I proudly announce that today Metaxa has been officially released. Metaxa is a a software tool for automated detection and discrimination among ribosomal small subunit (12S/16S/18S) sequences of archaea, bacteria, eukaryotes, mitochondria, and chloroplasts in metagenomes and environmental sequence datasets. We have been working on Metaxa for quite some time, and it has now been in beta for about two months. However, it seems to be stable enough for public consumption. In addition, the software package is today presented in a talk at the SocBiN conference in Helsinki.

A more thorough post on the rationale behind Metaxa, and how it works will follow when I am not occupied by the SocBiN conference. A paper on Metaxa is to be published in the journal Antonie van Leeuwenhoek. The  software can be downloaded from here.

For those of you who are not already fed up with my writings on biology stuff on the web site, two opportunities to hear me talk in real life has popped up in May. The first is already on May 2nd, on the Open Day in Life Sciences, arranged by the Science Faculty at the University of Gothenburg. I will talk about the search for detoxification systems in metagenomic sequence data (from a collections point of view, as that is the theme for the day). There will also be an opportunity be guided in the herbarium and the botanical garden, plus having lunch and an optional after-work drink at Botaniska Paviljongen. But hurry, last day of admission is tomorrow! Register here.

The second opportunity will be at the SocBiN-2011 bioinformatics conference in Helsinki, on the 12th of May. I will present in the session called “Bioinformatics of Metagenomics”, and talk about a software tool for rRNA classification. I really look forward to this Bioinformatics conference, there are a number of highly prominent and interesting speakers, and I have heard that Helsinki in May is very beautiful. Besides, I am going there with extremely nice people, adding up to potentially being the best biology venue I will attend this spring.

So, last week I started my Ph.D. in Joakim Larsson’s group at the Sahlgrenska Academy.
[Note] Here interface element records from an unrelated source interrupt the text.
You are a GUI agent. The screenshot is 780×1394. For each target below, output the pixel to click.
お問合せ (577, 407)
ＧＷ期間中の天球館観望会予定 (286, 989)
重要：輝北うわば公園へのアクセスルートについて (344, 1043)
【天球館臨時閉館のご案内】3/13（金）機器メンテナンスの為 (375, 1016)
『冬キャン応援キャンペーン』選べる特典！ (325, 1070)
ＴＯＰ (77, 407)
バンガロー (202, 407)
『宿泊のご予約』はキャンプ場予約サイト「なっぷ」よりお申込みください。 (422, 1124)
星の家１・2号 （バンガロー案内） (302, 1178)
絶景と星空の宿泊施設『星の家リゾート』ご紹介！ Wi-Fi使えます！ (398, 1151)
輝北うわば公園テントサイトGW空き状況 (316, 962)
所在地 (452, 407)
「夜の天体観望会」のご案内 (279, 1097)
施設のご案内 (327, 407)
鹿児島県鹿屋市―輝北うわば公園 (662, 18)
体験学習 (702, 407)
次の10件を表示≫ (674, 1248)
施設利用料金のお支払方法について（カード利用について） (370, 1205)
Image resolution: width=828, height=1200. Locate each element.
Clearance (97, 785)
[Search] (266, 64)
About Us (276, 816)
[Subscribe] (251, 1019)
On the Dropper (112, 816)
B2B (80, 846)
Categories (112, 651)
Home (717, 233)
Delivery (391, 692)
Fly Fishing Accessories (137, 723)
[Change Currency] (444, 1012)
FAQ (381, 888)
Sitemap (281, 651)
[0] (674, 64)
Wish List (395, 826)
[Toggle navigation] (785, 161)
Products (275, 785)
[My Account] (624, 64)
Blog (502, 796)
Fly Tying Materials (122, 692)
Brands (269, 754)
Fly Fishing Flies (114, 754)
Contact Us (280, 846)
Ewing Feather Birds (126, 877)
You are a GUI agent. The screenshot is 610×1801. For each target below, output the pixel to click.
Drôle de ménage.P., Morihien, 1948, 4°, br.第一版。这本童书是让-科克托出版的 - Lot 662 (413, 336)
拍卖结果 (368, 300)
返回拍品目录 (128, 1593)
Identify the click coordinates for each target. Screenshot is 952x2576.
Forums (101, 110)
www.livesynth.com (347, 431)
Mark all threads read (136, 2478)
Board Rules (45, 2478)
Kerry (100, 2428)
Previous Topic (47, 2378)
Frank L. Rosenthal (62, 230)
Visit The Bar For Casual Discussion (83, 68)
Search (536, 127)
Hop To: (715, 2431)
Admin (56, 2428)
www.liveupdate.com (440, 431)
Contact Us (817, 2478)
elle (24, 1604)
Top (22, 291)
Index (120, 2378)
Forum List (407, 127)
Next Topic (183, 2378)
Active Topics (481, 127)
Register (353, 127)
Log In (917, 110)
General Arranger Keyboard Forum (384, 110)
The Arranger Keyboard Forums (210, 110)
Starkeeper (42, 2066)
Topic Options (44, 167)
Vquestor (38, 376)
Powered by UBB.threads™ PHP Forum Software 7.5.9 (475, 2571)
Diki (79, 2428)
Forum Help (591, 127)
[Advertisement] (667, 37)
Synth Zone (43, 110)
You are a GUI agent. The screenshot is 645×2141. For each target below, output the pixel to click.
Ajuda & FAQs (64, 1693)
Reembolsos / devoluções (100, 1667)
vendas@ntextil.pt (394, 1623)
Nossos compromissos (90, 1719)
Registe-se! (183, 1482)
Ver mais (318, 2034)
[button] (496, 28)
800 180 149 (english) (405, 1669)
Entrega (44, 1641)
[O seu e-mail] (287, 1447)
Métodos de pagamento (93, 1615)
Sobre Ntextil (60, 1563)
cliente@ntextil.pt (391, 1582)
While I am very happy about how things have evolved, I will also miss the ecotox group and the functional genomics group a lot (though both do their research within 10 minutes walking distance from my new place…) I spent last week getting through the usual administrative hassle; getting keys and cards, signing papers, installing bioinformatics software on my new monster of a computer etc. Slowly, the new room starts to feel like it is mine (after nailing phylogenetic trees, my favorite map of the amino acids, and my remember-why-Cytoscape-visualisation-might-not-be-a-good-idea-for-all-network-like-structures poster to the billboard).

So what will this change of positions mean? Will I quit doing research on microbial communities? Of course not! In my new position, my subject of investigation will be bacterial communities subjected to antibiotics. We will look for resistance genes in such communities, and try to answer questions like: How do a high antibiotic selection pressure affect abundance of resistance genes and mobile elements that could facilitate their transfer between bacteria? Can resistance genes found in environmental bacteria be transferred to the microbes of the human gut? Can the environmental bacteria tell us what resistance genes that will be present in clinical situations in the near future? All these questions could, at least partially, be answered by metagenomic approaches and good bioinformatics tools, and my role will be to come up with the solutions provide answers to them.

I am excited over this new project, which involves my favorite subject – metagenomics and community analysis – as well as important factors, such as the clinical connections, the possibility to add pieces to the antibiotic resistance puzzle, and the role of gene and species transfer in resistance development. I also like the fact that I will need to handle high-throughput  sequence data, meaning that there will be many opportunities to develop tools, a task I highly enjoy. I think the next couple of years will be an exciting time.